Nina was intrigued by the explanation, but thoroughly bewildered by Sam’s convoluted presentation. He was clearly onto something. Usually composed and of ready wit, Sam was now like a genius on the verge of an epiphany. His ability to unravel superficial mysteries was almost infallible, therefore she took his ramblings seriously.
“It is as if what, Sam?” she urged impatiently.
“As if…this is crazy…it was all planned; all laid out in order by some superior intelligence, made to come to pass. But I have to admit that I don’t know the reason,” he conceded, half laughing at his ludicrous notion. Then he looked at Nina, who stood with her eyes fixed on the ground, mulling his suggestion over.
“Superior intelligence?” she said softly. “Like God?”
“No, something sinister, something malevolent we cannot explain — a very dangerous pet leashed by a deadly master.”

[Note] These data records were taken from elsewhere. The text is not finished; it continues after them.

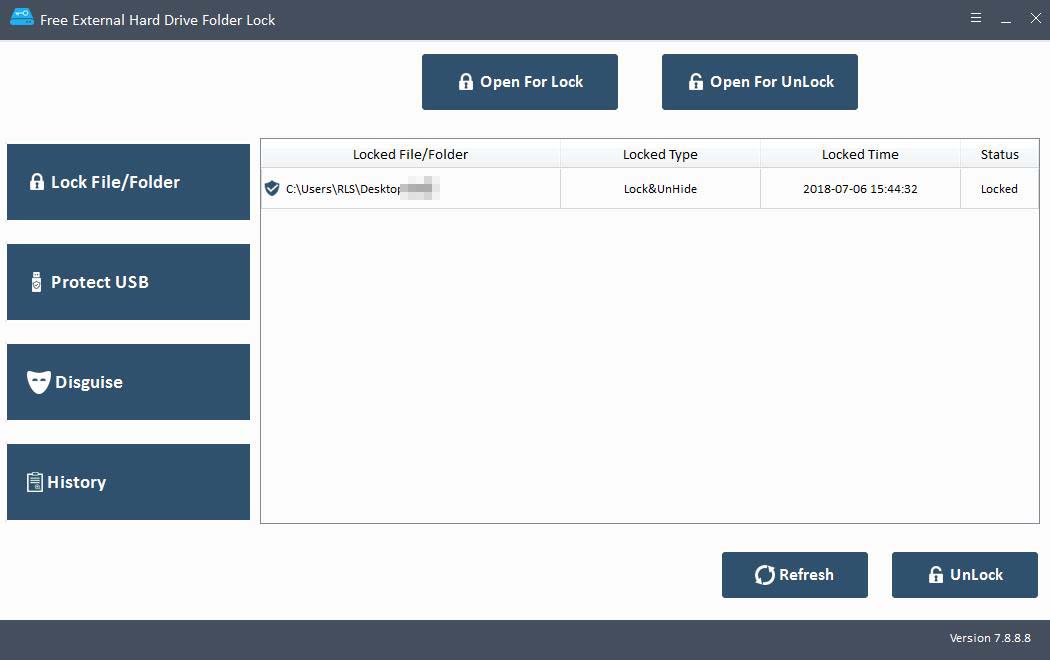1050x660 pixels.
Task: Select the Disguise sidebar option
Action: click(128, 382)
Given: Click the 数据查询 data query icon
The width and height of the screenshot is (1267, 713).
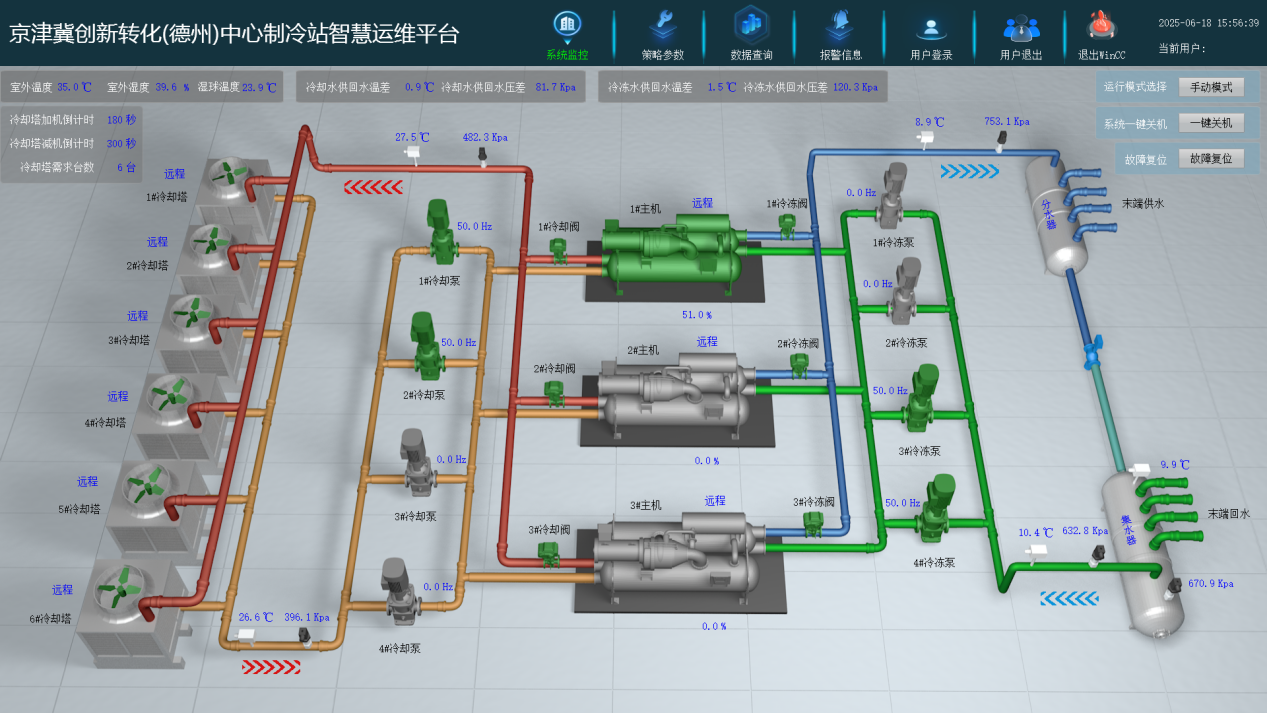Looking at the screenshot, I should (x=751, y=25).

Chapter 19 — Hungarian Flight
Less than two days later the party were on their way to the Transylvanian region of Romania to find the lost loot stolen by Petr Costita. He was said to have lived in the village of Baciu, one of seven communes located around the Hoia Baciu forest. It was a long shot, Petra knew, but she was willing to take the chance, to exhaust all options to find what her brother wanted her to destroy. She did not care what it took and she figured being in the actual vicinity of the thief’s hometown would be indispensable to her cause.
Only if she could speak to the people there could she obtain the information she needed to dig deeper into his whereabouts and hopefully convince him that the stolen treasures of Prague Castle should be returned to its rightful home. If he refused, Petra Kulich was all too willing to pursue more aggressive methods to regain her country’s Nazi-ravaged heritage, of which the trunk’s contents was apparently most important to thwarting any attempts by the Order of the Black Sun to attain world domination, even today.
Professor Petra Kulich’s office had arranged the appropriate paperwork for her and her companions on the trip to the most haunted forest in the world. They would take a train from Prague to Bratislava, where they would stay until taking the next flight to Cluj-Napoca via Budapest in Hungary. Once in Cluj, her office had arranged for a local guide to meet them there and drive them to their accommodation in Baciu. From then on, the five of them — Petra, Nina, Igor, Sam and the guide — would be on their own to investigate. They would search for the feared Black Tarot, a part of the lost treasures the Nazis had stolen from Prague.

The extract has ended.